Если начинать с начала, то Павленко допускал, что российское кустарное и мелкотоварное производства были настолько плохо развиты, что в XVII веке не могли преобразиться в мануфактуру. Тем не менее государство имело потребности, которые это мелкотоварное производство не способно было удовлетворить. Поэтому государство предоставило широкие привилегии иностранцам, чтобы поощрять строительство металлургических, текстильных и стеклоделательных мануфактур. Такие предприниматели, как Виниус, Марселис и Аккема, производили для нужд государства и иногда для иностранного рынка, но с внутренним рынком у них были слабые связи, если они вообще были.
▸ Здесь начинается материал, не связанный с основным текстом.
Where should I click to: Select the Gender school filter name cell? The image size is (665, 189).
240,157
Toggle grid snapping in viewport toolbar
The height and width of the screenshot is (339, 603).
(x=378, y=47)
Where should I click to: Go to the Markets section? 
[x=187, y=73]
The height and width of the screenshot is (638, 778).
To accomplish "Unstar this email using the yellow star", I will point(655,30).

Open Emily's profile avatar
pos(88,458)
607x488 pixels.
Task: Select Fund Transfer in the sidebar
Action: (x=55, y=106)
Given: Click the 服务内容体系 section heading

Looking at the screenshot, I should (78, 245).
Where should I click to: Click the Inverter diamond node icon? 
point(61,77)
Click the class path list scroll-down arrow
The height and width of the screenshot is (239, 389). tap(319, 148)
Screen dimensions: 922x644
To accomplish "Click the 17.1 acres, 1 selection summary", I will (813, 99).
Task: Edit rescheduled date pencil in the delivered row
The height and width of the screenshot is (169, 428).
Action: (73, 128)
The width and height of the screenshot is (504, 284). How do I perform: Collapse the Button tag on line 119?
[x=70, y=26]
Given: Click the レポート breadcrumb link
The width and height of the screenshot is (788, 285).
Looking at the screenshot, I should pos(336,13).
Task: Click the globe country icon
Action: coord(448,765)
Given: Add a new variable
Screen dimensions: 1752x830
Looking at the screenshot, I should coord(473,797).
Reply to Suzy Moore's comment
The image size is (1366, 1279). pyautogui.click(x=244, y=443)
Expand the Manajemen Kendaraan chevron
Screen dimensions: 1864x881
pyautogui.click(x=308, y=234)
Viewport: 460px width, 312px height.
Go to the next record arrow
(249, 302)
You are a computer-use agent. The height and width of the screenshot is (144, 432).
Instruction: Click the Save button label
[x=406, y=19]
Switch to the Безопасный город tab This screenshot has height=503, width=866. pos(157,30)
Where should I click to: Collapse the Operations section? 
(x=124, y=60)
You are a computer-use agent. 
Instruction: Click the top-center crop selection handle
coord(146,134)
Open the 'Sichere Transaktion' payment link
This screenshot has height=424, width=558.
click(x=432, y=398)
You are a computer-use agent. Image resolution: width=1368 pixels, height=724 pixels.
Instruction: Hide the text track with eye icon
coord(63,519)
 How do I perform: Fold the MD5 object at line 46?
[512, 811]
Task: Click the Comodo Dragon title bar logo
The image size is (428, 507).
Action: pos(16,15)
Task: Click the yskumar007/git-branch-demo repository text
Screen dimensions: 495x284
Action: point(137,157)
Технологический уровень этих ранних мануфактур зачастую был довольно высок благодаря заимствованию западных технологий. Но этого нельзя было сказать о производственных отношениях, так как мануфактура формировалась в тот момент, когда крепостничество находилось в своей высшей точке, а не на стадии его упадка, как происходило на Западе. На самом деле, когда принималось Уложение 1649 года, крепостничество было еще только в процессе кодификации, а проведенная Петром I перепись впутала еще больше жителей России в феодальные сети. Следовательно, рынок наемной рабочей силы не мог развиться до какой-то значимой величины. Скоро скудные запасы наемной рабочей силы исчерпались, и к 20-м годам XVIII века промышленники были вынуждены обратиться к государству за новыми источниками рабочей силы. Государство ответило тем, что вынудило различные категории населения работать на заводах, а тем, кто на них нанялся, уходить запретило. Хотя ярче всего эта ситуация проявлялась в металлургии, то же самое происходило и в полотняной промышленности. Вместе эти две отрасли являлись самыми важными секторами в несельскохозяйственной сфере экономики.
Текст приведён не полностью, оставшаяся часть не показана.